Message withdrawn at poster's request.

goodwinter · 14/06/2019 09:55

I don't think so. I fundamentally don't believe moderation works once you reach the point of addiction.

gamerchick · 14/06/2019 09:55

No.

It's never just a couple of glasses of wine.

kimlo · 14/06/2019 09:55

It wouldn't be a great idea.

ChodeofChodeHall · 14/06/2019 09:55

No, don't do it.

Quartz2208 · 14/06/2019 09:56

no it will never be just two glasses

YouTheCat · 14/06/2019 09:56

I don't think it's a good idea if it's only been 2 weeks since the person has been sober.

FetchezLaVache · 14/06/2019 09:56

No, of course not. I don't think one can go from that level of dependency to a healthy relationship with alcohol ever, but certainly not in the space of a couple of weeks. This person should seek help.

Plastictree · 14/06/2019 09:56

No, I'm afraid not. The first drink does the damage if you are addicted. After that all bets are off.

BarryTheKestrel · 14/06/2019 09:56

It definitely wouldn't be recommended. I know someone who has been in recovery for alcoholism and hadn't had a drink in 20 years. He will now have a drink to toast at a wedding or similar but only ever the one and it took him many many years to trust himself to stick to that one.

It depends on the person, their recovery journey etc. However for most people with an alcohol dependency issue, once tee total it wouldn't be advisable for them to ever drink again.

Fibbke · 14/06/2019 09:57

I didn't think so. Someone close to me. I'm not 100% sure i believe they've done a fortnight sober either but I'll never know.

I'm doing my best to be supportive but tbh I'm confused and not sure what to do.

OP posts:
WhiteRedRose · 14/06/2019 09:57

No. Not at all.

Also anyone drinking that much couldn't go cold turkey, they would need to be under medical supervision and treatment or the side effects could be fatal. I'm not even joking.

MyOpinionIsValid · 14/06/2019 09:57

No, You'll just go back to square one.

Remove you self from any situation with alcohol, do not go to the party

VenusOfWillendorf · 14/06/2019 09:57

Not if you are actually serious about wanting to recover.

IhaveALooBrush · 14/06/2019 09:57

Nope.
Not OK.

Every time I quit smoking I'd hit 6 months and say to myself 'yay! I've cracked it! Now I can have a fag....'
Hmm
(I have now gone two years because I've realised I absolutely cannot have a fag. Ever)

If you have a few glasses of wine at a party is it really going to be a few glasses of wine? Really? And are you going to piss everyone there off by turning into a total drunken mess?
And then when you're hungover the next day are you going to hair of the dog it to take the edge off?

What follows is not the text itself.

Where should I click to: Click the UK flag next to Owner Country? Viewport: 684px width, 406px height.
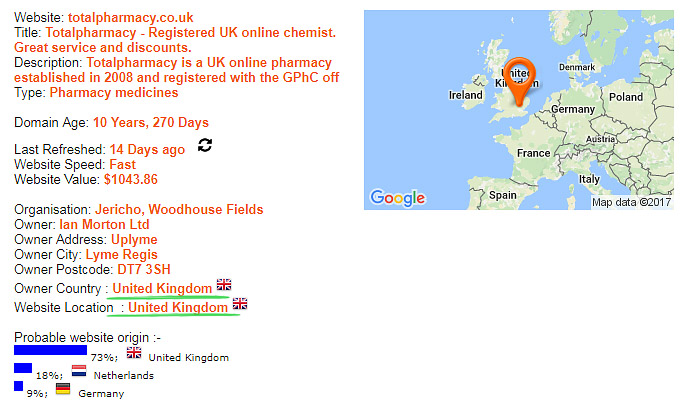tap(224, 284)
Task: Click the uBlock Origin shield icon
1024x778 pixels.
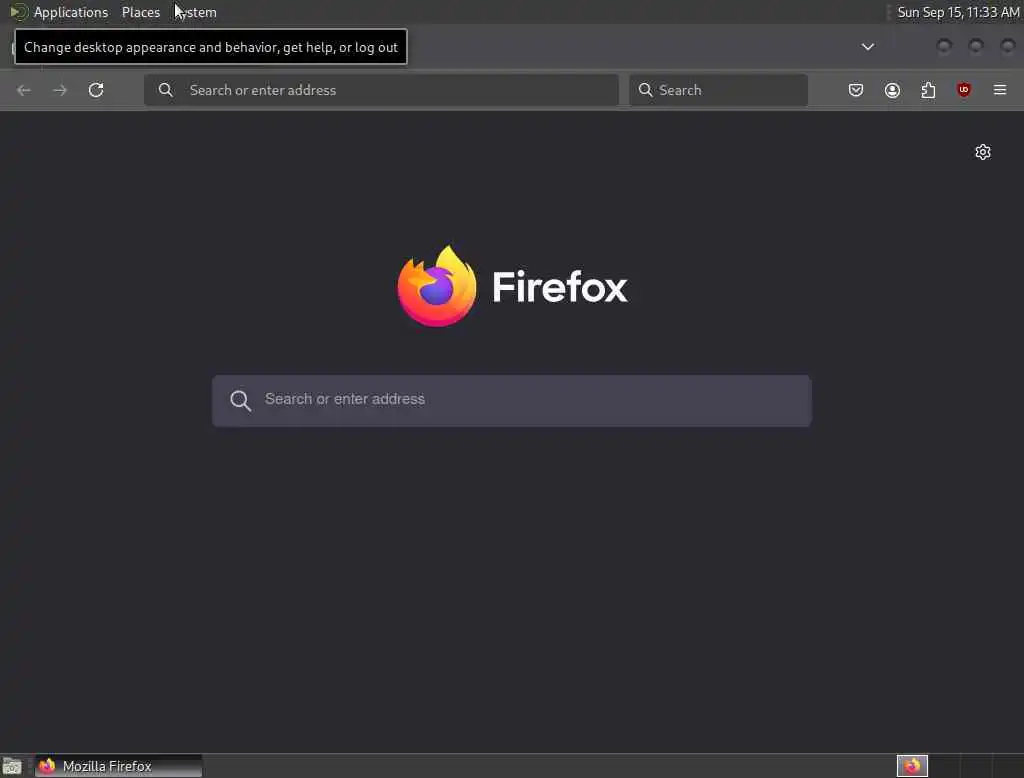Action: (964, 90)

Annasgirl · 14/06/2019 09:57

No, my DF was an alcoholic who became sober and remained so for 35 years until his death. He counselled hundreds of alcoholics and his mantra was - you can never have a drink because one always leads to another. Any of his friends who ignored this were the ones who remained in a binge, stop, binge cycle for the remainder of their lives.

MoobaaMoobaa · 14/06/2019 09:58

as the partner of an alcoholic. I say no.

you will not stop at one. you will escalate quickly and will probably worse then you were before.

do you have any support? AA meetings a sponsor or NHS/addict meetings?

madmother1 · 14/06/2019 09:58

I have a friend who is a recovering alcoholic. She will never be able to drink again. So, no it's not advisable.

Fibbke · 14/06/2019 09:58

They are having counselling and apparently counsellor told them not to give up but to cut down. But apparently with support of partner they went cold turkey and felt fine after 3 days. Not sure what to believe tbh.

OP posts:
theemmadilemma · 14/06/2019 09:59

Yep sorry, you don't go from 3 bottles a day to none for two weeks.

You're risking fatality. Any Doctor can tell you that. The physical symptoms are not nice and you can't do it alone.

Fibbke · 14/06/2019 09:59

It's not me. A family member.

OP posts:
DoctorDread · 14/06/2019 10:00

A fortnight sober is too soon especially at those levels. But are you talking three bottles of wine or spirits?

Fibbke · 14/06/2019 10:01

Wine.

OP posts:
DoctorDread · 14/06/2019 10:02

And they'll have been told to cut back gradually to avoid potentially life threatening withdrawal problems. If they're sober and doing well, they need to continue in that vein. It won't just be one drink.